EL PESO DEL ALMA.

 


Después de deambular por lo que me pareció una eternidad, hubo un instante preciso en el que lo recordé, y me dije: “vaya, si ya es la hora de darme la vuelta y retornar”.
«Sugiere la puerta que la abras», susurró una voz que no alcanzaba a identificar dentro de mi.
El silencio se extendió como un manto invisible, denso y absoluto. Pero en ese giro, en ese retorno, algo se reveló ante mí: el lugar al que realmente pertenezco, esa sensación familiar de olores y recuerdos. Todo cobró un significado nuevo, distinto, inaprensible.
De pronto, los rostros colgados de las paredes comenzaron a disolverse en mi memoria, esto que me pasa es cíclico desde hace tiempo. Dentro de los desconocidos yo no recordaba más que a cuatro desconocidos, y de entre los conocidos, apenas a tres de una forma un tanto borrosa.
¿Debo cerrar la puerta? ¿Sellar el espacio que sobra tras de mí? ¿Y si lo hiciera, debería habitarlo por completo, para tomarlo como mi cueva, o mi cubil?
La desproporción entre lo que soy y lo que está fuera de mí es inmensa. Dentro de mí, nada. Fuera, un universo inconmensurable que nunca podré abarcar. Una sensación de vacío, de infinitud, y, sin embargo, de plenitud con la existencia.
Oh, debes suponer que “ser feliz” es un estado de locura.
Hace algún tiempo comencé a percibir a los ácaros en la penumbra. Invisibles, pero presentes. Si tú estuvieras al fondo, junto a la cómoda, con tu cabeza en posición escrutadora, tu tronco, tus manos... Lo sublime es esa percepción microscópica, ese cosmos diminuto que crece en tu entorno, desordenado, inexplicable, como si una nueva capacidad tuviera ese don de observar lo microscópico.
«Te lo dije. Mira, te lo he dicho», “musitaste”, casi como un eco.
La moqueta cruje bajo mis pies como si pisara nieve. Mis pies son apenas un contorno de vísceras pútridas y, sin embargo, avanzo. Alguien me obliga a ver lo microscópico.
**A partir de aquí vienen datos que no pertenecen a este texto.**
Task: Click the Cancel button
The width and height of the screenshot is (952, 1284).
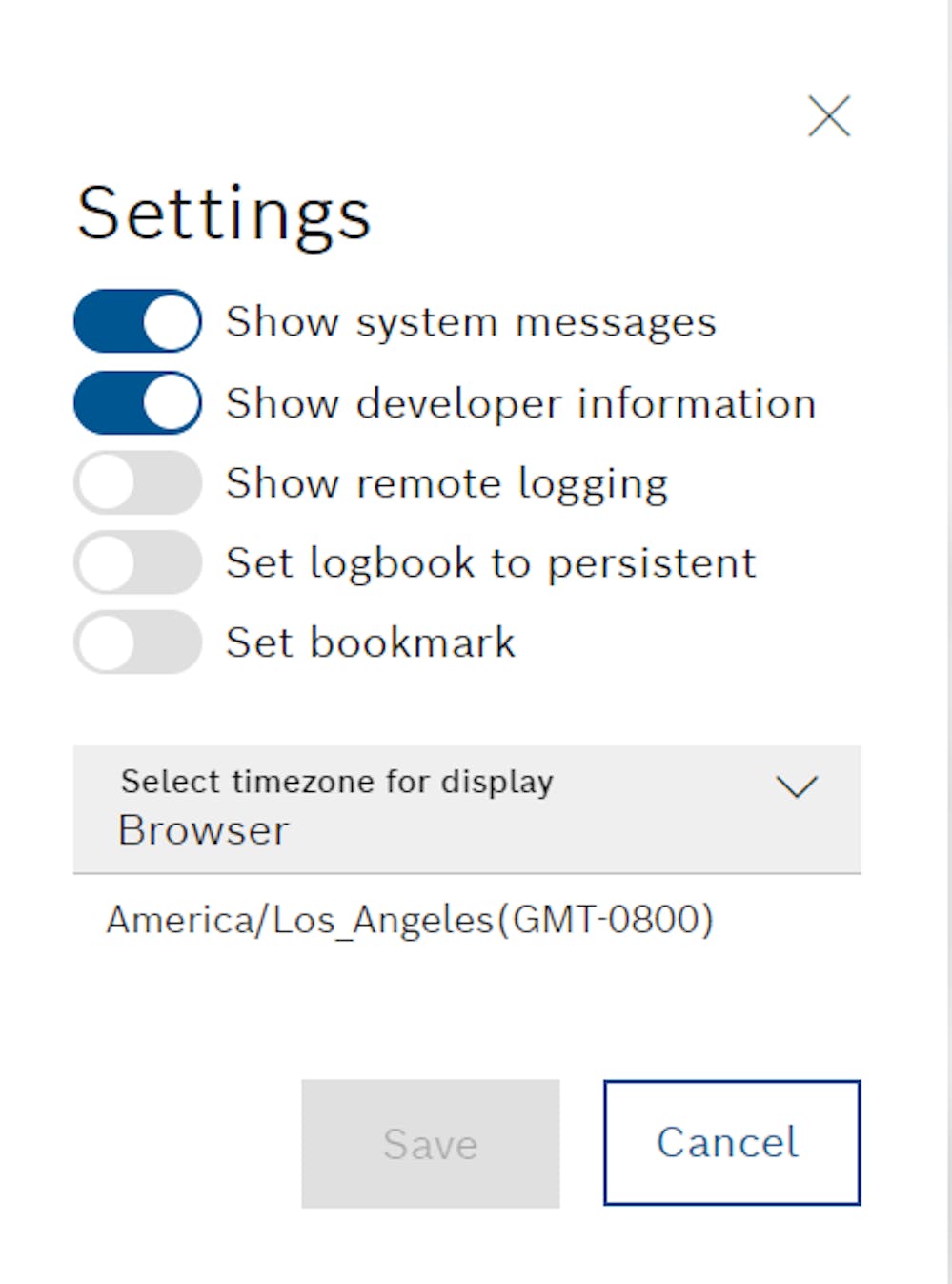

«Te dije: No vayas. No subas, no salgas, no esperes...»
A veces me miraba desnudo desde la punta de los pies. Primero en posición vertical. Luego sentado. Luego acostado. Y aun sobre la cama, me veía alargado, oblongo, como un objeto desechado. Fue sublime saber que, en ese instante, hubo un “hijo de satanás” que pesó mi alma cuando creía que ya estaba muerto, con el fin de mensurar por pura diferenciación.
«Te dije: No pienses en nada. No ames.»
Sublime es distinguir entre lo que no pesa nada y lo que pesa menos aún.
«Te dije: No hagas lo que estás pensando.»
Y ahora, si has llegado hasta aquí, si estás leyendo esto, tu suerte será inmediata. No debes cruzar el umbral donde debías perecer.
Cuatro balanzas de casi infinita tolerancia. Un pedo post-mortem y dieciocho gramos menos. (Dependiendo de la raza del sujeto). Sublime la forma del alma, en espiral, enredada como el humo del tabaco, danzando alrededor de la lámpara.
«¿Sugiere lo que pienso obsesivamente que es verdad lo que pienso?»
«¿Debería visitar a un andrólogo o a un psiquiatra?»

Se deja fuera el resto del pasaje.